The present invention relates to a coating process composed of an optically effective layer system, for CRT glass substrate, whereby the layer system has a high anti-reflection and low resistivity effect. More specifically the invention relates to a combination of vacuum sputtering process which produce high conductivity of oxide films and a wet process which produce silica overcoat from traditional spin coating.
U.S. Pat. No. 4,921,760,whose disclosure is an multi-layer anti-reflection coating with excellent adhesion between CeO2 layer and synthetic resin. The layer system including CeO2, Al2O3, ZrO2, SiO2, TiO2 and Ta2O5. All the thin films of the layer system are produce by vacuum evaporation or sputtering process. There are 3 to 5 thin layers in the layer system. For a given example, the total thickness of the 5 layer structure was about 3580 angstroms. The materials and thickness of the two most thicker films of the 5 layer structure are CeO2, 1360 angstroms and SiO2, 1220 angstroms respectively.
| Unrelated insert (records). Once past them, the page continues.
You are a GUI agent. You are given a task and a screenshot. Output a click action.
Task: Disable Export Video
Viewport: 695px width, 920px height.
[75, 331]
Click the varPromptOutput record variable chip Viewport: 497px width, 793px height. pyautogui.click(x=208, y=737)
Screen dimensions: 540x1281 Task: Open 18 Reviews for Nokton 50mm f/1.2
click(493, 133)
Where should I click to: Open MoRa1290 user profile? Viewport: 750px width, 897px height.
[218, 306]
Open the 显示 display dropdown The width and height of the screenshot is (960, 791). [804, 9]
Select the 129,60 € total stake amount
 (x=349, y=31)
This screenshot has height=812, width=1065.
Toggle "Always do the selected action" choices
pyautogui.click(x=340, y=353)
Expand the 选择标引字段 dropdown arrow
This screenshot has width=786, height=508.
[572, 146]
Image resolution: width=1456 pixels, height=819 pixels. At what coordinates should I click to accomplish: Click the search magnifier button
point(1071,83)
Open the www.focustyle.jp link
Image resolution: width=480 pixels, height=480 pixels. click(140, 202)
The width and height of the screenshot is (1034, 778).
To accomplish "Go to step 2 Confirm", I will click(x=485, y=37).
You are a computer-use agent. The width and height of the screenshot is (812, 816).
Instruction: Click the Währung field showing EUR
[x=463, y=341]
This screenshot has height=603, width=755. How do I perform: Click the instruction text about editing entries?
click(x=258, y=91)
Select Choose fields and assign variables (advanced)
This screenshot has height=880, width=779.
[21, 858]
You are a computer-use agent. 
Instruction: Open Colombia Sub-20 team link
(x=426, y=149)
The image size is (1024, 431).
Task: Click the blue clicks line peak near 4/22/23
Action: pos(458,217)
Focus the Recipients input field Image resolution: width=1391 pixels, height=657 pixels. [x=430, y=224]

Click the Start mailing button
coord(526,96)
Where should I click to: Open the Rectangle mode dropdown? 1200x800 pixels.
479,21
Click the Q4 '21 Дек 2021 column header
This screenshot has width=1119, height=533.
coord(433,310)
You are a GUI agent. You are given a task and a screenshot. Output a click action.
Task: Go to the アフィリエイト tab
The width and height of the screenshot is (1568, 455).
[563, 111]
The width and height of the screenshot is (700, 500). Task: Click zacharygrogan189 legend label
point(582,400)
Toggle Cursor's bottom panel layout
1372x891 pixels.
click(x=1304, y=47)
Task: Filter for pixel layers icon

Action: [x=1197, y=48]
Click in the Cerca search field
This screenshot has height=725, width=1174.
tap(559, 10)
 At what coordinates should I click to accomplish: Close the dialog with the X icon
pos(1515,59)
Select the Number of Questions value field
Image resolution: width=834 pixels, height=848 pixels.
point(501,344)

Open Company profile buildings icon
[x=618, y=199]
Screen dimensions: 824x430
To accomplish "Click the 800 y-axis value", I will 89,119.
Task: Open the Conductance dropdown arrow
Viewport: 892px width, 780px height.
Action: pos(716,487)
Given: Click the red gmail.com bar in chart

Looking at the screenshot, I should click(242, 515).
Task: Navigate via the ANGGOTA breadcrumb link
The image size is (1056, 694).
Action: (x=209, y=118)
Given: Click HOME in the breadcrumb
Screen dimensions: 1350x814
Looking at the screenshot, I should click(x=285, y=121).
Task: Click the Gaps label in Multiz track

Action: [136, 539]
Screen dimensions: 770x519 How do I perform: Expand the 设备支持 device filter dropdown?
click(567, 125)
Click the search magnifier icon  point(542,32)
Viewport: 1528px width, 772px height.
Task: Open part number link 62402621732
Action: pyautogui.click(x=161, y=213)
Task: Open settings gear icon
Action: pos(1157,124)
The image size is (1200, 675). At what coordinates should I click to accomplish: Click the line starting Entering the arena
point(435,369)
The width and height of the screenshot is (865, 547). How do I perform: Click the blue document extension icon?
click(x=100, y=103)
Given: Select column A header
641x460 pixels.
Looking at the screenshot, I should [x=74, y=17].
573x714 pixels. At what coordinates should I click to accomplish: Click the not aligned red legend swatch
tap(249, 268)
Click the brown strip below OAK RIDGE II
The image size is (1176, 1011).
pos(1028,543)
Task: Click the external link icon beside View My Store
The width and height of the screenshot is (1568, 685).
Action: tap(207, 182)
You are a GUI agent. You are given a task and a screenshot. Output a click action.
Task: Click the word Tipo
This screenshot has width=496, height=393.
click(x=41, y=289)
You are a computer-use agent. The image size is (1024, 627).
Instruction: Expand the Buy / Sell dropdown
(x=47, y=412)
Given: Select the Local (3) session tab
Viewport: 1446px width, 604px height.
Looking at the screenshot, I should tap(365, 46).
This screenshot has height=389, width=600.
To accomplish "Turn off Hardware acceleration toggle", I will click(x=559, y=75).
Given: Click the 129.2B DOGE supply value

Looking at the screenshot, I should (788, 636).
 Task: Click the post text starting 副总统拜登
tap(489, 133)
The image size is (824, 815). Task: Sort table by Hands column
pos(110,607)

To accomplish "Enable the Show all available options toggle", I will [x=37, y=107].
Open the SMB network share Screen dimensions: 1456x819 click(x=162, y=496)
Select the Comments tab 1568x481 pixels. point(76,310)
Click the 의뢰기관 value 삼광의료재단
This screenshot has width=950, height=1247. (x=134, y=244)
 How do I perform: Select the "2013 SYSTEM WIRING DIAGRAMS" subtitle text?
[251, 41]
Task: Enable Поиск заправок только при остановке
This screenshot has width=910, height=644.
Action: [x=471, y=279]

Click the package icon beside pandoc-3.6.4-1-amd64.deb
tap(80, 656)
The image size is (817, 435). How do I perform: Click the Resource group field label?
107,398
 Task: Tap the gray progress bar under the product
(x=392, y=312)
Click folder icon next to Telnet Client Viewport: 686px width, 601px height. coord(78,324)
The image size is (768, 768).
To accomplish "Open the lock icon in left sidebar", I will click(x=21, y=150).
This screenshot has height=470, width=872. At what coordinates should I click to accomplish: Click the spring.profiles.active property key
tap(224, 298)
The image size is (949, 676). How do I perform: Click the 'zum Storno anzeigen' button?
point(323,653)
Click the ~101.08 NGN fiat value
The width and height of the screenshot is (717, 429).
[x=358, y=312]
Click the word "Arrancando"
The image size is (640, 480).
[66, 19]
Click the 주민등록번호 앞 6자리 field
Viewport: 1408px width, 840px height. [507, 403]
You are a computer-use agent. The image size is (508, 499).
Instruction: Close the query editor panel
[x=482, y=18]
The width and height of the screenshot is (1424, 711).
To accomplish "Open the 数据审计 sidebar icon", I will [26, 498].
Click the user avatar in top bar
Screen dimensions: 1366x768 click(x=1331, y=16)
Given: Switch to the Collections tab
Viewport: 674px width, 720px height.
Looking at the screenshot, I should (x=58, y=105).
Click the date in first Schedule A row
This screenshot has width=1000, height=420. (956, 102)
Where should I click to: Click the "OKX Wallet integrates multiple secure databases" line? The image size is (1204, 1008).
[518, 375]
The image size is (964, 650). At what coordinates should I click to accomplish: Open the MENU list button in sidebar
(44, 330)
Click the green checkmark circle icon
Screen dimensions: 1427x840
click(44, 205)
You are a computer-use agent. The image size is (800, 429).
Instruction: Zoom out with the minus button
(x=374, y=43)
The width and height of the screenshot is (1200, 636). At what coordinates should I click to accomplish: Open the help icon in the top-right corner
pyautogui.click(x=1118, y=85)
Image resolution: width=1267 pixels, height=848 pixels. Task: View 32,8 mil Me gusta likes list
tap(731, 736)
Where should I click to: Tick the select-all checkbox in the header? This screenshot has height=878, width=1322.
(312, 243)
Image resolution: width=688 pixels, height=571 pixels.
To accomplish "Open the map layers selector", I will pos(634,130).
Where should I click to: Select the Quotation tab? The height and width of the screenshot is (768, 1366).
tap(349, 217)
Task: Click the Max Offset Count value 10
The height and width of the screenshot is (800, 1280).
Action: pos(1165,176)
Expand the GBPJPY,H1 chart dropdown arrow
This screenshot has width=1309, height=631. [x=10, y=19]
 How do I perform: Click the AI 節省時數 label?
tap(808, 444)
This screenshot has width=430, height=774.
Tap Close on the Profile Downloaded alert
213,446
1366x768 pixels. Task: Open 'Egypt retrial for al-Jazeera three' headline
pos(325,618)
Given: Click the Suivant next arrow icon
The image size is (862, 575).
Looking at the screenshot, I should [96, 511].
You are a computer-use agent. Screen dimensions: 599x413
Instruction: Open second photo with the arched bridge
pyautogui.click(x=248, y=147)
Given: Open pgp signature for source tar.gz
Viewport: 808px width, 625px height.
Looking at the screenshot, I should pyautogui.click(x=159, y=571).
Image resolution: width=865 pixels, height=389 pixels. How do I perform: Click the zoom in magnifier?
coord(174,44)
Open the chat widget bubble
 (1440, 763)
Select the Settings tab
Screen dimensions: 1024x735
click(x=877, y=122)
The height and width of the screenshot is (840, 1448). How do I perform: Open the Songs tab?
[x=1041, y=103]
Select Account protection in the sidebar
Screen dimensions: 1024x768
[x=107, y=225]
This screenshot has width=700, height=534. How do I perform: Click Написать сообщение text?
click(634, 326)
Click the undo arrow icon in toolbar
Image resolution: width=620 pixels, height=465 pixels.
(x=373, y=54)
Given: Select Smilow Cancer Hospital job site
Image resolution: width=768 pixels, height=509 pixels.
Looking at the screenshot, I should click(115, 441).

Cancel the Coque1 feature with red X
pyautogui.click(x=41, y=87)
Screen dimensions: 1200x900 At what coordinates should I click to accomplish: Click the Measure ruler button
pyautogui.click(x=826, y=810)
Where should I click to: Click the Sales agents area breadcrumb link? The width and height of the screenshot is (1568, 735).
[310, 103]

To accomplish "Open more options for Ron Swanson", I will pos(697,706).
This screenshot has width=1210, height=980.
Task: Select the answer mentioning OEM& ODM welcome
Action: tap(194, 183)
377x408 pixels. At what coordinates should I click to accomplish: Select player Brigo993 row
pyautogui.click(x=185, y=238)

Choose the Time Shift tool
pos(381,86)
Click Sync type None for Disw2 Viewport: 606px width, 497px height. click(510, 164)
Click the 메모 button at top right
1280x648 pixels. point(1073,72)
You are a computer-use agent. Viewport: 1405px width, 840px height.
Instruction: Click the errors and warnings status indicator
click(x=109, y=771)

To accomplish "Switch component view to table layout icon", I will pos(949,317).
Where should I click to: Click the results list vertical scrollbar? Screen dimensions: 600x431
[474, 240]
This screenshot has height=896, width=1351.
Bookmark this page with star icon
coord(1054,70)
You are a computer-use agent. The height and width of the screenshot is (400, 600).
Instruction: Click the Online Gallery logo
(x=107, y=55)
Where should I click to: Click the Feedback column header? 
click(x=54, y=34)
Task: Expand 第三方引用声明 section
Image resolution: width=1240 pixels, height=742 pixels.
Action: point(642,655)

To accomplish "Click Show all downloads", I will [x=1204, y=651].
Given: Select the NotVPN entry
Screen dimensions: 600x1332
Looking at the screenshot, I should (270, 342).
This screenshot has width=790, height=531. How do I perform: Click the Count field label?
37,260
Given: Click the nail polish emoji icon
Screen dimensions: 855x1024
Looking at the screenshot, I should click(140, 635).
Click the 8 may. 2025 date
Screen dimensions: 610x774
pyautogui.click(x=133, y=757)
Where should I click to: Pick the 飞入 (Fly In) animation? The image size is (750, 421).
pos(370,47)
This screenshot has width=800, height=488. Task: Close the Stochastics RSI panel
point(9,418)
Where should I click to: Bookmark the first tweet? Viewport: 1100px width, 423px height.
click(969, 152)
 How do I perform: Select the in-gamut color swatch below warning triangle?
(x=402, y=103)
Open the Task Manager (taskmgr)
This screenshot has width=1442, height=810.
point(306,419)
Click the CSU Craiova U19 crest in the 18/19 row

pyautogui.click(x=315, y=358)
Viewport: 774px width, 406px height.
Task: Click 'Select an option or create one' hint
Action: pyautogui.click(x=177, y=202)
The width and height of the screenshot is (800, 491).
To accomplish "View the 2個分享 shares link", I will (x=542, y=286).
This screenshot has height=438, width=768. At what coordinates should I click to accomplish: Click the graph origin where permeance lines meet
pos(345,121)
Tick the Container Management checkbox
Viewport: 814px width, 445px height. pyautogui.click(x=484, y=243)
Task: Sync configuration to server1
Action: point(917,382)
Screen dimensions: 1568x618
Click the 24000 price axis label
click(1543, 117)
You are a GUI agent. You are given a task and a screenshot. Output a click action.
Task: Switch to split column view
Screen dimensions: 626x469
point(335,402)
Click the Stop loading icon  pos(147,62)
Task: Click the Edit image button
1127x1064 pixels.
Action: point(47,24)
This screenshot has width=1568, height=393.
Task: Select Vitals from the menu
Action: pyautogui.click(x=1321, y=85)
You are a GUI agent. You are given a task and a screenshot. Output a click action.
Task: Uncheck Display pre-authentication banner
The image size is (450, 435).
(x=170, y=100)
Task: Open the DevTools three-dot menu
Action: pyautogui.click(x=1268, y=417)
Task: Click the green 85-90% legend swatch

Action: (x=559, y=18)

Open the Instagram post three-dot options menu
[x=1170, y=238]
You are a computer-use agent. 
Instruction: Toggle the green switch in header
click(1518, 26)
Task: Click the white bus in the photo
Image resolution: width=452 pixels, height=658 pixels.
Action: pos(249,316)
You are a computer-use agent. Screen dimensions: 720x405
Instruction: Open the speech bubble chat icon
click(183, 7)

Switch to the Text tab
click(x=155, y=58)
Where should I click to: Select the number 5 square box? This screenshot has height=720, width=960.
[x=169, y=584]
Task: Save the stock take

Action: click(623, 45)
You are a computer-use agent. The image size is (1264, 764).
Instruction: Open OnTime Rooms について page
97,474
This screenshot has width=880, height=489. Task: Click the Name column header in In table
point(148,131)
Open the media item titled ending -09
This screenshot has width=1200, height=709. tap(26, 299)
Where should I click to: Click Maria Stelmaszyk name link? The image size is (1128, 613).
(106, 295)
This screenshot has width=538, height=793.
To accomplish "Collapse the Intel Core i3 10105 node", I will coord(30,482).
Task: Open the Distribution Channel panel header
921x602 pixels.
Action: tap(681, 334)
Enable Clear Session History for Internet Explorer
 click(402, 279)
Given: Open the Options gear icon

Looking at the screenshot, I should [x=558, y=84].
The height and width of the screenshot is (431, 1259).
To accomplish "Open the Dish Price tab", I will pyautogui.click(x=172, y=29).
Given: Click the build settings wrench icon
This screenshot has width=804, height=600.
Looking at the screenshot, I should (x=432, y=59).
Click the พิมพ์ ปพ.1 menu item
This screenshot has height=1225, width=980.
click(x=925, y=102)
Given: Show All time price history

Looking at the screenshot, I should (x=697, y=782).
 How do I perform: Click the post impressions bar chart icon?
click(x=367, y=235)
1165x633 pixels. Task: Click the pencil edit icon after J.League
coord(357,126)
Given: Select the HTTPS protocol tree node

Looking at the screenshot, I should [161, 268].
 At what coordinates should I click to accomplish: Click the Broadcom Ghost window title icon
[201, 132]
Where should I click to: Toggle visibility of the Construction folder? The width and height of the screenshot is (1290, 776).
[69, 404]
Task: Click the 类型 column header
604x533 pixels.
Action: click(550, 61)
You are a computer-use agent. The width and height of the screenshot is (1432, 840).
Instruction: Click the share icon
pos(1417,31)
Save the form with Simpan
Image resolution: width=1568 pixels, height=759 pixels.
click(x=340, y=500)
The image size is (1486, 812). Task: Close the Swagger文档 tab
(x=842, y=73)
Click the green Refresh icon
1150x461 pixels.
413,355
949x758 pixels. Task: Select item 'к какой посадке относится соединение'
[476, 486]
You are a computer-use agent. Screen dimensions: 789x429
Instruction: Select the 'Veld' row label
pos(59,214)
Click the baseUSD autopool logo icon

U.S. Pat. No. 5,105,310, whose disclosure is an multi-layer anti-reflection coating designed for deposition in in-line coating maching by reactive sputtering. The layer system including TiO2, SiO2, ZnO, ZrO2 and Ta2O5. All the thin films of the layer system are produced from vacuum evaporation or sputtering process. There are 4 to 6 thin layers in the layer system. For a given example, the total thickness of the 6 layer structure was about 4700 Angstroms. The materials and thickness of two most thicker film of the layer system are ZnO, 1370 Angstroms and SiO2, 1360 Angstroms respectively.
U.S. Pat. No. 5,091,244 and 5,407,733, disclosed a new type electric conductive light-attenuating anti-reflection coating. The major claim is an article comprision of nitrides of certain transition metal to provided an electrically-conductive, light-attenuating, anti-reflection surfaces. The layer systems including TiN, NbN, SnO2, SiO2, Al2O3, and Nb2O5. The thin films of the layer system are nitride and oxide materials. There are 3 to 4 thin layers in the layer system. For a given example, the total thickness of the 4 layer structure was about 1610 Angstroms. The materials and thickness of the two most thicker films of the layer system are ZnO, 650 Angstroms and SiO2, 820 Angstroms, respectively. The transmission of visible light of these two layer systems is below 50%. All the thin films of the layer system are produced by vacuum evaporation or sputtering process.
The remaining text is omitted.